[LISTED ENTRIES Boundary: Start]

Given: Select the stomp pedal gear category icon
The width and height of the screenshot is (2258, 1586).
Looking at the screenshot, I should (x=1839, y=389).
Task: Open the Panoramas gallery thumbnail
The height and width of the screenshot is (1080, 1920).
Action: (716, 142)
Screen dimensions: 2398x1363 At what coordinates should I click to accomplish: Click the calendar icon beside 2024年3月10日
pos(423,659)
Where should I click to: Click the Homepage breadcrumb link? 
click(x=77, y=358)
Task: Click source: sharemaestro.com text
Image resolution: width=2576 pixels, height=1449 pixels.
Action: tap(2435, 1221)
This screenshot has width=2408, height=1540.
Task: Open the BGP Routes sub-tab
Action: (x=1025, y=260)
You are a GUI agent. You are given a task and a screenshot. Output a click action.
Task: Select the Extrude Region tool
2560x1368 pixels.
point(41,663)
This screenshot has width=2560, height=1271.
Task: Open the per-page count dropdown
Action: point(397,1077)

[LISTED ENTRIES Boundary: End]

### EXERCISE INSTRUCTIONS
A complete answer lists every line of the listing above that holds the word "Select".

### WORKED SOLUTION
Given: Select the stomp pedal gear category icon
Task: Select the Extrude Region tool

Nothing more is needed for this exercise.